Одновременно официальная картина не получает права выбросить из истории Равива. Критика самой сильной версии Хамиша не оправдывает методы агента, не отменяет провал охраны и не отвечает на вопрос, как государственная служба участвовала в формировании наблюдаемой ею среды. Контрпамять ошибается, когда превращает эти факты в доказательство всего заговора. Официальная память ошибается, когда ради защиты главного вывода делает их несущественными.

## 7. Когда память решает, какие вопросы разрешены

У общественной памяти есть защитная функция. Она не позволяет превратить убийство в обычную смену правительства и напоминает, что политическое насилие не должно приносить исполнителю посмертную победу. Но защита события от забвения легко превращается в защиту одного объяснения от проверки.
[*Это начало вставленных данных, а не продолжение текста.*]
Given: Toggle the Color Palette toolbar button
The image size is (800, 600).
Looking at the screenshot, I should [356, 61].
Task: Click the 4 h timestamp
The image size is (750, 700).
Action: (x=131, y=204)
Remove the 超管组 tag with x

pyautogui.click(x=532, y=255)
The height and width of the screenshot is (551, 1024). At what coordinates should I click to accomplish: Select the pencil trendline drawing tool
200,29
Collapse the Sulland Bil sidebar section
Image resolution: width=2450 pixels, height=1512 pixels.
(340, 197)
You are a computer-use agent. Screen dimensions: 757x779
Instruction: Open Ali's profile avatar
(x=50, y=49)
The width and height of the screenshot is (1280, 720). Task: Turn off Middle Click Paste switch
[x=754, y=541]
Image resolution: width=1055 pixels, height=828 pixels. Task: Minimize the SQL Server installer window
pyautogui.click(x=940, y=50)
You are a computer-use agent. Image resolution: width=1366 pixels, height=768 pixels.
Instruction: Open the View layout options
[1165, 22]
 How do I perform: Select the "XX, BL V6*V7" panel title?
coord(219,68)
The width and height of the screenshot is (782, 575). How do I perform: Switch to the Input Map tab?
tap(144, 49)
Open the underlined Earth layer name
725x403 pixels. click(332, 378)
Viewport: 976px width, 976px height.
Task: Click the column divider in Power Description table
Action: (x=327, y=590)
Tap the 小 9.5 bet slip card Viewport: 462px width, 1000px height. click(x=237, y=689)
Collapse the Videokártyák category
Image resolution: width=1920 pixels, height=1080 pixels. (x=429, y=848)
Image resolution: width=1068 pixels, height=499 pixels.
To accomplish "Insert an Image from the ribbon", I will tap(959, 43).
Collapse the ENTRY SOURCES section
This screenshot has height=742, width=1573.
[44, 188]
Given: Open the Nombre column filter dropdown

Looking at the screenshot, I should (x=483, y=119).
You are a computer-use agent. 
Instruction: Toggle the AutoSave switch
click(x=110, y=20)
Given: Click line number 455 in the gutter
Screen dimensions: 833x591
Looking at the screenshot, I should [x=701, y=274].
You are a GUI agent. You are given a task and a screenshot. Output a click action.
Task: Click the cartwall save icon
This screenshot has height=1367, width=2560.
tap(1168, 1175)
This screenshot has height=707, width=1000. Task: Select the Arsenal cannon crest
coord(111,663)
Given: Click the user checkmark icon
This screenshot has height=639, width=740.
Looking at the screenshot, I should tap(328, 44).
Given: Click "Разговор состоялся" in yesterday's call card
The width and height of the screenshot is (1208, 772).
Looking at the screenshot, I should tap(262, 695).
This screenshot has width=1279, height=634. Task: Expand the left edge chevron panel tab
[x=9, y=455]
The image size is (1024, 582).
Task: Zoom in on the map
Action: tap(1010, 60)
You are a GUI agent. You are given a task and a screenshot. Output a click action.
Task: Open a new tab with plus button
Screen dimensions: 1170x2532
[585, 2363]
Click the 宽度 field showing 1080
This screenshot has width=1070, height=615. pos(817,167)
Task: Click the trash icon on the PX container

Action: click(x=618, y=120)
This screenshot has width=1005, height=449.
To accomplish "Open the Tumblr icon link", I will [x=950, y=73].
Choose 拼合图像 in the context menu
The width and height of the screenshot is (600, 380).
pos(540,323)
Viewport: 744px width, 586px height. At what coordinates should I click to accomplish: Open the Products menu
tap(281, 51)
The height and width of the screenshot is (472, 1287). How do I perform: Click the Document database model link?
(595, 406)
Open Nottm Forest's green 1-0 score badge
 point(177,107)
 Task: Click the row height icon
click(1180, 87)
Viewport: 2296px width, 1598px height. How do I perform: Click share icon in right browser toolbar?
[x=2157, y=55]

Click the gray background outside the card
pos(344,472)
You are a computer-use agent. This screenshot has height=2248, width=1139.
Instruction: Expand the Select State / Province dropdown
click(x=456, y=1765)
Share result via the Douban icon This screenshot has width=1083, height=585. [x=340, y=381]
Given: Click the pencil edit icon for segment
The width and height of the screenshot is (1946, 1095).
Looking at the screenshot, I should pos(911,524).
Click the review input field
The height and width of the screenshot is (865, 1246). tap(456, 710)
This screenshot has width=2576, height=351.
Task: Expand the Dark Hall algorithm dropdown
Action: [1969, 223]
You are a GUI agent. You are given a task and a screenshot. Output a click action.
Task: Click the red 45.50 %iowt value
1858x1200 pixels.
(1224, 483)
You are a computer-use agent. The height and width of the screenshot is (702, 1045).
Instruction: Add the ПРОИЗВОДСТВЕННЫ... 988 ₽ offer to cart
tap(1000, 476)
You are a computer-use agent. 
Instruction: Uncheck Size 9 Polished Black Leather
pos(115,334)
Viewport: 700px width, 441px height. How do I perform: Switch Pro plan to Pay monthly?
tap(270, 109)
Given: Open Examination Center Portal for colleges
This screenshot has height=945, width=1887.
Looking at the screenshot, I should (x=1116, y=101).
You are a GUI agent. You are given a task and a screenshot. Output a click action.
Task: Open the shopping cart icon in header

В официальной памяти вопрос может быть отвергнут не потому, что на него уже дан сильный ответ, а потому, что он считается неприличным. Спросить о маршруте охраны, действиях Равива или закрытых материалах — будто поставить под сомнение сам факт убийства и присоединиться к оправданию Амира. Нравственное уважение к жертве начинает выполнять работу доказательства.

В контрпамяти действует обратное правило. Любой символ официального поминовения — площадь, песня, школьная церемония, государственный центр — читается как часть кампании, закрепляющей ложь. Отказ признать заговор объясняется страхом, выгодой или внушением. Недоверие к институту начинает выполнять работу доказательства.

Оба подхода соединяют вопрос о факте с вопросом о верности группе. Человек должен решить не только, что подтверждают документы, но и с кем он окажется после ответа. Признание умысла Амира может ощущаться как согласие с коллективным обвинением правых. Признание опасной роли Равива — как уступка теории государственной организации убийства. Защита достоинства Рабина — как принятие Осло. Критика Осло — как уменьшение вины убийцы.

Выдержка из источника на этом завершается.